*Exercise details*: Output only the lines below from the one containing "Click the display name Solomon" to the one containing "Open the Run and Debug view", exactly as written, both ends kept.

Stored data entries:
—————

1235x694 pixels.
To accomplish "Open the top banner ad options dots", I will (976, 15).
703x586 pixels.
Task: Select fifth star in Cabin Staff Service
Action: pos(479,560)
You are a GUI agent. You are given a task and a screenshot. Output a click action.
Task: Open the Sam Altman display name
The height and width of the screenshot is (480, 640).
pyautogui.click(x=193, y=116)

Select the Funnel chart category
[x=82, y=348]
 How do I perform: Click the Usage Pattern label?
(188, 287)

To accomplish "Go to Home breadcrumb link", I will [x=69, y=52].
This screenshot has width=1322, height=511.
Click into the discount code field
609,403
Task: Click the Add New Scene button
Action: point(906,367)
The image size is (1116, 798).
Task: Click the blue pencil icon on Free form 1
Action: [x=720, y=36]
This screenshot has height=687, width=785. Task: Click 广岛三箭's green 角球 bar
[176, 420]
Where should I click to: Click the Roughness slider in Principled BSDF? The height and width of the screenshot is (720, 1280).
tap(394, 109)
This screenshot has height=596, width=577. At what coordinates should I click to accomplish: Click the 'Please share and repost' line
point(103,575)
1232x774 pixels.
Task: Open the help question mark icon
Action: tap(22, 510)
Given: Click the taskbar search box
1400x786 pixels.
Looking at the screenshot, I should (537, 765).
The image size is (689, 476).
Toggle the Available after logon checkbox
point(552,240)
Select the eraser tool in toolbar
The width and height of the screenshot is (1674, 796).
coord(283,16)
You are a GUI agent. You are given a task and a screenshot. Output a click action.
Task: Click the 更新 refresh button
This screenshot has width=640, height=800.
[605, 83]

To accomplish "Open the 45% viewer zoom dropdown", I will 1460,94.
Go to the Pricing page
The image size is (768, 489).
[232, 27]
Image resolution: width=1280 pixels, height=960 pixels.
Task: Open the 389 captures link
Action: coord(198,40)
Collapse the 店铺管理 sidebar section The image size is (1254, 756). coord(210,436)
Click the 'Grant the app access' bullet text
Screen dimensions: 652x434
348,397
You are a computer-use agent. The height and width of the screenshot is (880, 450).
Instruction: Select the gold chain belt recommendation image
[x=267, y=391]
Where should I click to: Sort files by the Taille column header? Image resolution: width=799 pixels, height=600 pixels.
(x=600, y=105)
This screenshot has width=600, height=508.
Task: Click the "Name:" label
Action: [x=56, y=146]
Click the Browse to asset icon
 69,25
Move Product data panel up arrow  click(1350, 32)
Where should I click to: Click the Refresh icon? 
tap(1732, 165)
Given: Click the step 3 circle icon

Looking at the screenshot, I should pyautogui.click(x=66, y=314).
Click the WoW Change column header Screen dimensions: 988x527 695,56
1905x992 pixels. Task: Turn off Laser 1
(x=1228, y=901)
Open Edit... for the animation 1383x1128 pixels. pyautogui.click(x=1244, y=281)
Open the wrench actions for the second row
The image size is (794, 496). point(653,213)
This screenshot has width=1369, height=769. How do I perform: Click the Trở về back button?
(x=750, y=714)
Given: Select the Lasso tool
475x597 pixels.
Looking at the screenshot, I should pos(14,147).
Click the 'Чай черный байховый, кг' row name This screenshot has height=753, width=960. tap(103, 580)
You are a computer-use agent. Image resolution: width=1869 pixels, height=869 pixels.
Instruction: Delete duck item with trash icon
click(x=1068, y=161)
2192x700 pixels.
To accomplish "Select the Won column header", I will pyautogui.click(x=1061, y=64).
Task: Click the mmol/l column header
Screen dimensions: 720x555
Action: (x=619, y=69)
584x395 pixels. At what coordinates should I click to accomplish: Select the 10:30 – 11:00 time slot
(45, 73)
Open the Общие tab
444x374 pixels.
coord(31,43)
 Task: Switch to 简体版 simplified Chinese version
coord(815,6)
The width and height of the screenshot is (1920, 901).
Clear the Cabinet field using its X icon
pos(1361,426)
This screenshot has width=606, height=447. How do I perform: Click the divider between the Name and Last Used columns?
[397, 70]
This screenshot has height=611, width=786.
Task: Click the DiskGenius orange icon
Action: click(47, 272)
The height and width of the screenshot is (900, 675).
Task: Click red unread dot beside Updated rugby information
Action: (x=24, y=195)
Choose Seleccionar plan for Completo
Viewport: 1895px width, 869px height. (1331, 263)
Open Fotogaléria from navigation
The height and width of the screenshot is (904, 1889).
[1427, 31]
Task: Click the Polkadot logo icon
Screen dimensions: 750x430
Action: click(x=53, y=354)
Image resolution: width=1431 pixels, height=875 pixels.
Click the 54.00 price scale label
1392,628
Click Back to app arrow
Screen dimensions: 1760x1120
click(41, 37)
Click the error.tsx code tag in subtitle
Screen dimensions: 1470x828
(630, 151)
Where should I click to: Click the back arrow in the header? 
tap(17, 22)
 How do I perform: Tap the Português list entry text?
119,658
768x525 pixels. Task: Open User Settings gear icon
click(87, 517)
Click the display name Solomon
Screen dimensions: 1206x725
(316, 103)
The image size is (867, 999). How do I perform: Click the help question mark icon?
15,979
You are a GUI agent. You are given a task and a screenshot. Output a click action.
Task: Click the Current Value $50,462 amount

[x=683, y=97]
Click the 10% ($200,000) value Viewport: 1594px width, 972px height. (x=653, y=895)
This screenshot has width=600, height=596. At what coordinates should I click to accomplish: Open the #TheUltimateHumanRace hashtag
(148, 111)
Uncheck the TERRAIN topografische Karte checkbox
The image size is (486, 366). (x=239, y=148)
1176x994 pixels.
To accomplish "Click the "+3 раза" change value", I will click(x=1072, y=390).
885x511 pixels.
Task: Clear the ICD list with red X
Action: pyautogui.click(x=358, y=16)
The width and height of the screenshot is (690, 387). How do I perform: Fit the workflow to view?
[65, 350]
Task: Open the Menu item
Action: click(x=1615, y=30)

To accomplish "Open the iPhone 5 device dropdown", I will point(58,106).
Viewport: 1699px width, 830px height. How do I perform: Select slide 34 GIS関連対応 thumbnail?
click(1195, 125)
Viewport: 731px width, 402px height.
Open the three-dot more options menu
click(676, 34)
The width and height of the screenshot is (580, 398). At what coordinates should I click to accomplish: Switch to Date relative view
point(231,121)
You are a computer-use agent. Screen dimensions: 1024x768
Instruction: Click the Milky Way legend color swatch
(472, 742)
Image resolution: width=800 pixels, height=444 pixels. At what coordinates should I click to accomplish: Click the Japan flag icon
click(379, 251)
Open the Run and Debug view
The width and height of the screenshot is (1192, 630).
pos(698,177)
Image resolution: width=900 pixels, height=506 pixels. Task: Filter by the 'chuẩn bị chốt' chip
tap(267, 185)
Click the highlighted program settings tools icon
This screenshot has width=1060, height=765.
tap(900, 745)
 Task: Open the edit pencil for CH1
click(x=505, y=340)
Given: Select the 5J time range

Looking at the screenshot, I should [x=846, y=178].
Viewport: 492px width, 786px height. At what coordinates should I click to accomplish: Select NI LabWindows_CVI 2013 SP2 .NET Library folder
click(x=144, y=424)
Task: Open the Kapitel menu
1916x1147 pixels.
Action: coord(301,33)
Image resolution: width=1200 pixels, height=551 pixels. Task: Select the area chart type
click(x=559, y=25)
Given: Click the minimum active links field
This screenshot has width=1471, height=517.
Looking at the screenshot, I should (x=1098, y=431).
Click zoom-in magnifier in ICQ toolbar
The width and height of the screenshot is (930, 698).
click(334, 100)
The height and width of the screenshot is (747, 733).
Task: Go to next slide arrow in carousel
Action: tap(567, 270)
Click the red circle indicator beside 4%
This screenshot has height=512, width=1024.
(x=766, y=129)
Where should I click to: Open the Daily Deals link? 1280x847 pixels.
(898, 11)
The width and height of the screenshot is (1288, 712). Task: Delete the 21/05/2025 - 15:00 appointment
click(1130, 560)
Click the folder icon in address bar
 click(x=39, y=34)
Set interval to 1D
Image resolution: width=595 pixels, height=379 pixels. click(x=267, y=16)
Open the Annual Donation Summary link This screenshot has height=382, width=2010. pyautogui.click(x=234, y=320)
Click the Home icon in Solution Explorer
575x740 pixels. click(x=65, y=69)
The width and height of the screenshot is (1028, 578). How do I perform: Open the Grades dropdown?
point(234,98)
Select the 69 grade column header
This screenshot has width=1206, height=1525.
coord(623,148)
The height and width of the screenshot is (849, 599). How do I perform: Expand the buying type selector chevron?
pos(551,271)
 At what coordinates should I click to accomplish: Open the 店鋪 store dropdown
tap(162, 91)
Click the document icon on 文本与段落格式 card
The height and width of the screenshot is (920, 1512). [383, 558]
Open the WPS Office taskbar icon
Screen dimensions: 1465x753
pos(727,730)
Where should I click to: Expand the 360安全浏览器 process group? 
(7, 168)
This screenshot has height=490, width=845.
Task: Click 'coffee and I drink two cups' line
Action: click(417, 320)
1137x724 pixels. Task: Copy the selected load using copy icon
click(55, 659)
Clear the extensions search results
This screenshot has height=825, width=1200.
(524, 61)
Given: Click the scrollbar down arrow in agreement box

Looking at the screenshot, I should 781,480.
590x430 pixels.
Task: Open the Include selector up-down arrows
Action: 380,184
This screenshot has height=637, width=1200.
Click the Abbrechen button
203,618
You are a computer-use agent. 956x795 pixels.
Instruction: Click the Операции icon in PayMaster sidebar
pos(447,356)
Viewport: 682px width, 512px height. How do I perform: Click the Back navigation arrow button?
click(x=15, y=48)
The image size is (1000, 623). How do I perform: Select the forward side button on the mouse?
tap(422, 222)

—————

*Result of the task*:
Click the display name Solomon
Screen dimensions: 1206x725
(316, 103)
The image size is (867, 999). How do I perform: Click the help question mark icon?
15,979
You are a GUI agent. You are given a task and a screenshot. Output a click action.
Task: Click the Current Value $50,462 amount

[x=683, y=97]
Click the 10% ($200,000) value Viewport: 1594px width, 972px height. (x=653, y=895)
This screenshot has width=600, height=596. At what coordinates should I click to accomplish: Open the #TheUltimateHumanRace hashtag
(148, 111)
Uncheck the TERRAIN topografische Karte checkbox
The image size is (486, 366). (x=239, y=148)
1176x994 pixels.
To accomplish "Click the "+3 раза" change value", I will click(x=1072, y=390).
885x511 pixels.
Task: Clear the ICD list with red X
Action: pyautogui.click(x=358, y=16)
The width and height of the screenshot is (690, 387). How do I perform: Fit the workflow to view?
[65, 350]
Task: Open the Menu item
Action: click(x=1615, y=30)

To accomplish "Open the iPhone 5 device dropdown", I will point(58,106).
Viewport: 1699px width, 830px height. How do I perform: Select slide 34 GIS関連対応 thumbnail?
click(1195, 125)
Viewport: 731px width, 402px height.
Open the three-dot more options menu
click(676, 34)
The width and height of the screenshot is (580, 398). At what coordinates should I click to accomplish: Switch to Date relative view
point(231,121)
You are a computer-use agent. Screen dimensions: 1024x768
Instruction: Click the Milky Way legend color swatch
(472, 742)
Image resolution: width=800 pixels, height=444 pixels. At what coordinates should I click to accomplish: Click the Japan flag icon
click(379, 251)
Open the Run and Debug view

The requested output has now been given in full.